DATA IN THIS EXERCISE:
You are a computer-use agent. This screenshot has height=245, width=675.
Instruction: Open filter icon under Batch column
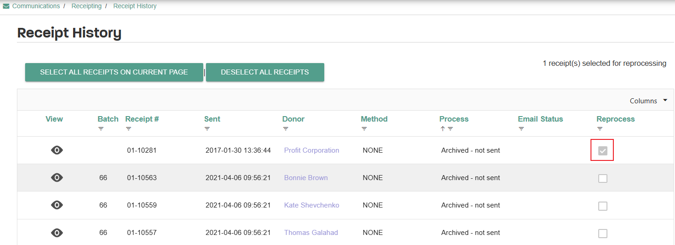click(x=101, y=129)
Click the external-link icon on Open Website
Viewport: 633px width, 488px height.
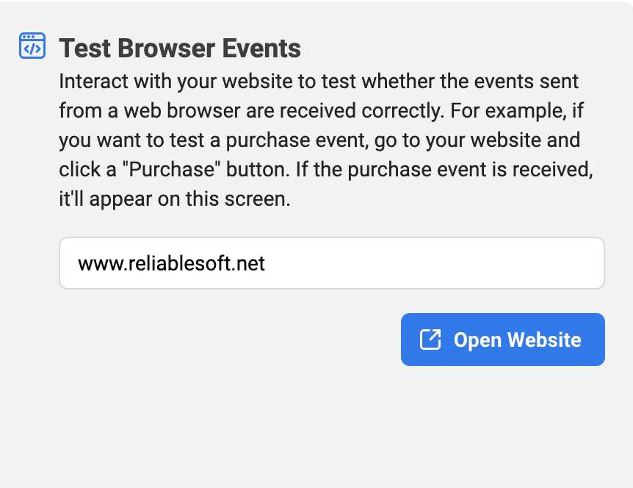430,340
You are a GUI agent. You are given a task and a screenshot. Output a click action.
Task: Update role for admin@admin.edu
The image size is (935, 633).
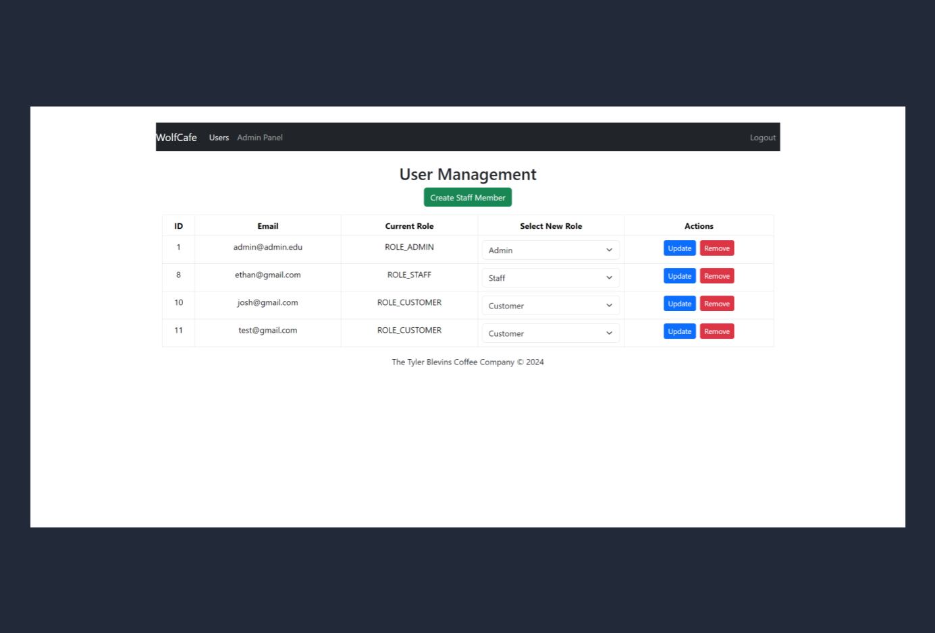click(x=679, y=248)
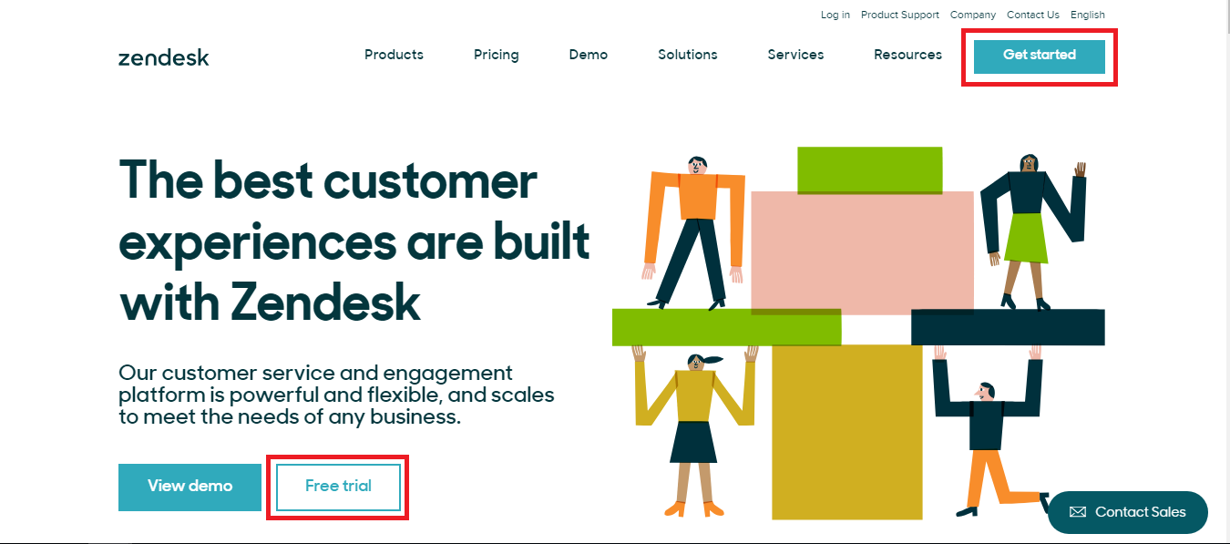Screen dimensions: 1230x544
Task: Start a Free trial
Action: click(338, 487)
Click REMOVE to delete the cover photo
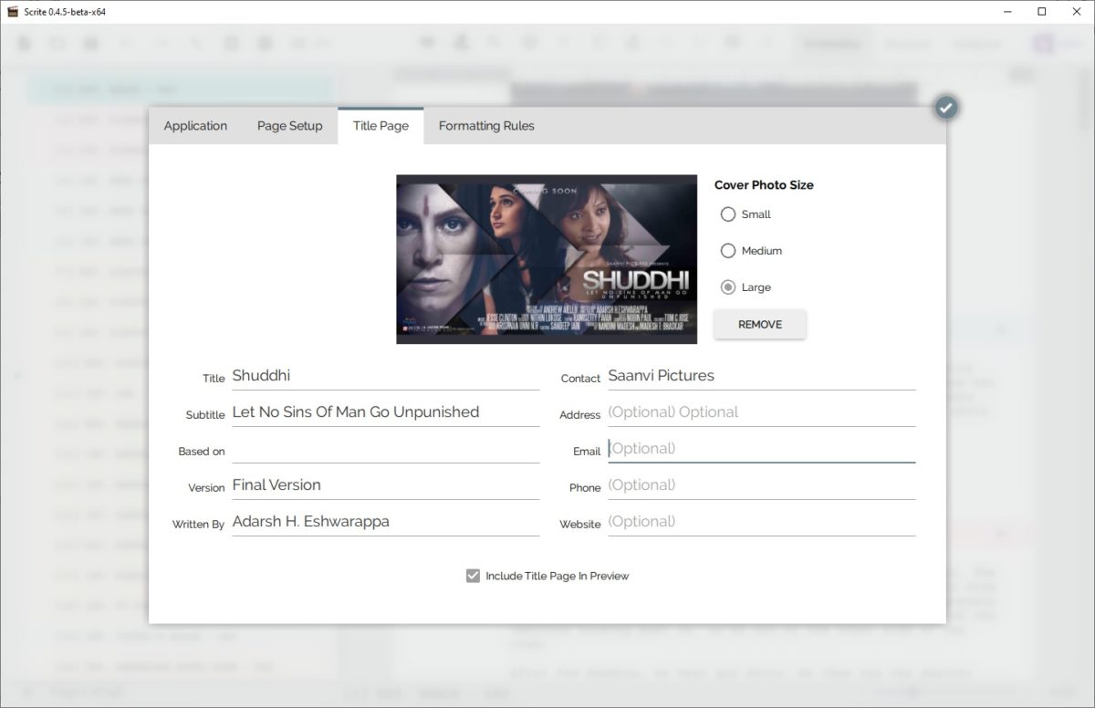The image size is (1095, 708). (x=759, y=324)
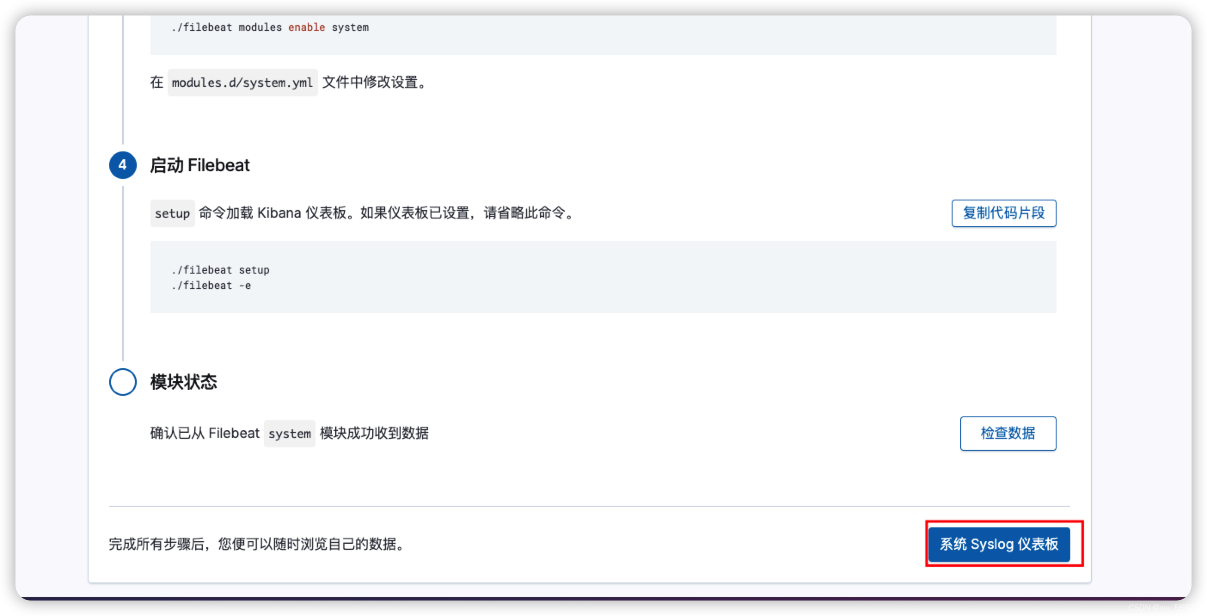1207x616 pixels.
Task: Click the 检查数据 button
Action: pyautogui.click(x=1008, y=433)
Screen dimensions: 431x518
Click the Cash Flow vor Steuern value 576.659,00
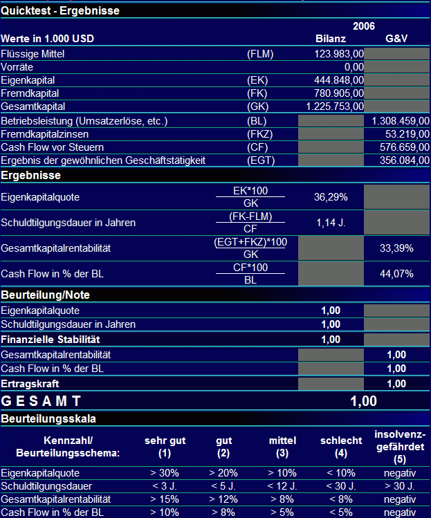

WORK TASK:
Repeat every line above precisely; pictures do not belong in the copy.

RESULT BELOW:
You are a computer-use agent. This screenshot has height=245, width=675.
Instruction: Open filter icon under Batch column
click(x=101, y=129)
Click the external-link icon on Open Website
Viewport: 633px width, 488px height.
430,340
You are a GUI agent. You are given a task and a screenshot. Output a click action.
Task: Update role for admin@admin.edu
The image size is (935, 633).
click(x=679, y=248)
Screen dimensions: 1230x544
Task: Start a Free trial
Action: click(338, 487)
Click REMOVE to delete the cover photo
The image size is (1095, 708). (x=759, y=324)
1207x616 pixels.
Task: Click the 检查数据 button
Action: pyautogui.click(x=1008, y=433)
Screen dimensions: 431x518
Click the Cash Flow vor Steuern value 576.659,00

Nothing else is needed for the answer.